Long-Term Care Survey Alert

DOCUMENTATION TIP:

Do Vocab Rehab--Remove Bias From Your Charting

These common terms can signal staff doesn't like a resident.

You may not always like a resident's behavior or personality traits, but allowing those sentiments to creep into your charting can come back to haunt you or the facility.

"Surveyors can tell within 30 seconds in reading a chart if staff likes a resident," cautioned forensic nurse Daniel Sheridan, RN, PhD, in a presentation at the recent fall National Association of Subacute and Post Acute Care conference in Washington, D.C. And you can bet if a resident suffers abuse, neglect or a wound of unknown origin, surveyors or other authorities will be combing through documentation to see how staff appeared to relate to and describe the person.

Solution: Avoid use of certain terms that you may not even realize conveys bias, suggested Sheridan.
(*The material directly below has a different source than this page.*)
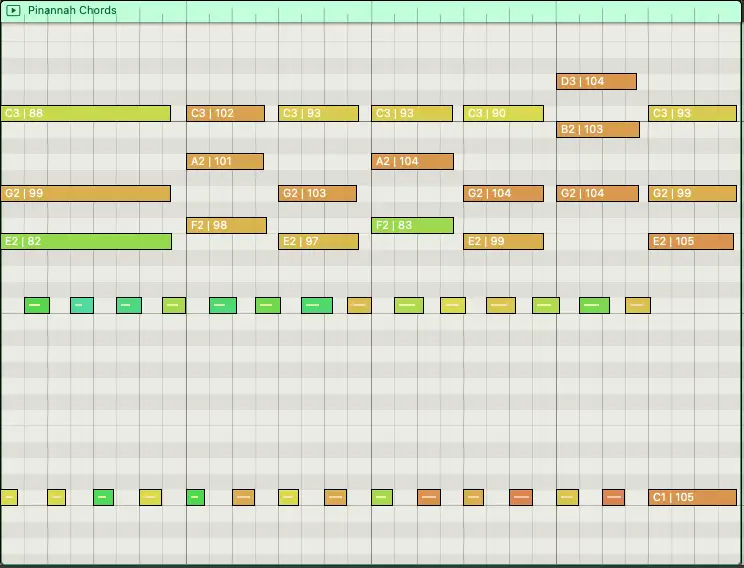Select the C3 | 90 note
The height and width of the screenshot is (568, 744).
click(503, 113)
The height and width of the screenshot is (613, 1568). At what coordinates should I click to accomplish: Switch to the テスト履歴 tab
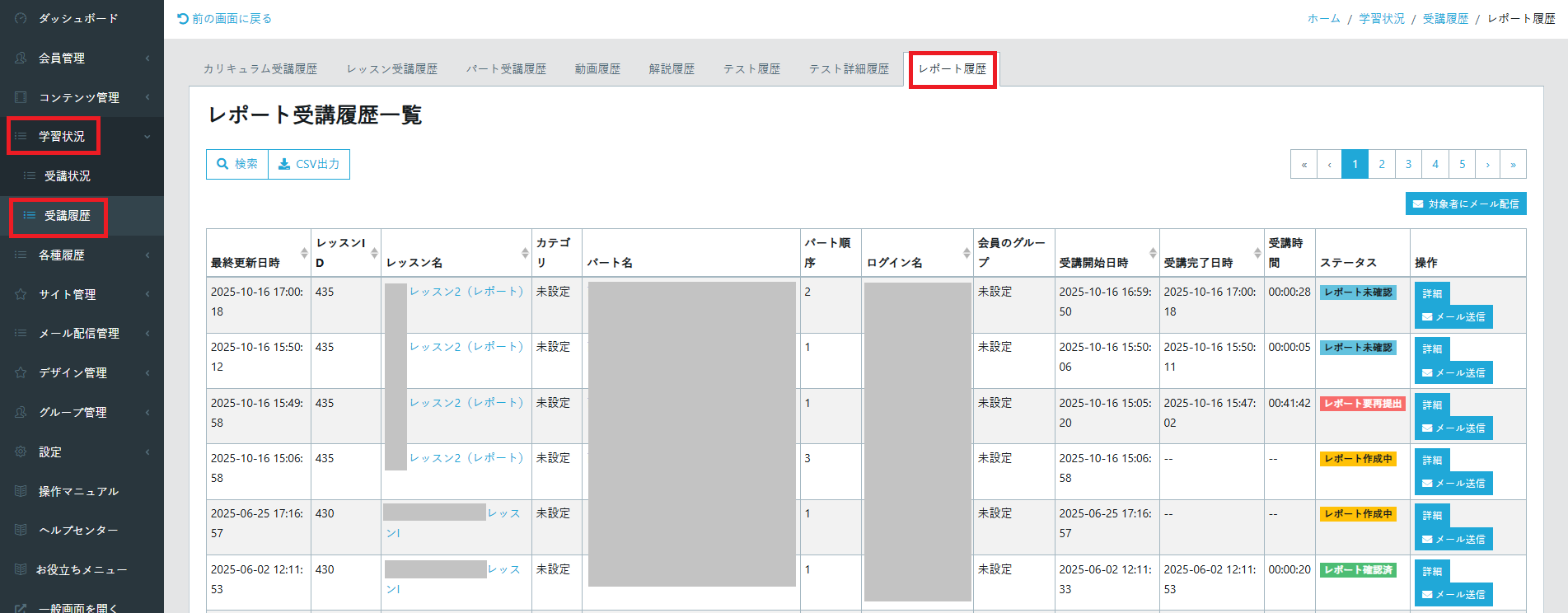coord(751,69)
For example, writing "resident claims abuse" may subtly convey you don't believe the person, Sheridan said. Instead limit your attributions to neutral terms such as, "the resident says, states or reports," he suggested.

Another tip: Don't chart  "resident refuses care." Simply write, if accurate: "The resident chose not to receive a treatment," Sheridan relayed.

Follow up: Document what steps you took to educate the resident and family about the benefits and risks of the treatment, including the consequences of foregoing it, suggest risk- management experts. Document how you care planned the issue, as well--for example, obtaining an order for an alternative treatment.

Jettison This Description

How often does nursing or other caregiving staff write: "Resident uncooperative all shift"? Sheridan said he has seen instances where staff on one shift documents that assessment. Then the second shift picks up the theme and writes: "Resident continues to be uncooperative." And the third shift chimes in: "Resident uncooperative all shift. Finally fell asleep."

That kind of documentation can indicate on a subtle level that the staff feels frustrated with the resident. And it does nothing to explain what staff mean by "uncooperative" or what's going on with the person. As an alternative, state the resident's behaviors and your assessment, suggested Sheridan.

If you draw and document a conclusion based on your assessment, support it by writing, "as evidenced by," Sheridan advised.

Example: You might write, "Resident appeared agitated, as evidenced by" and then list the specific behaviors you observed. Also document your assessment of potential underlying causes of the behavior and any interventions.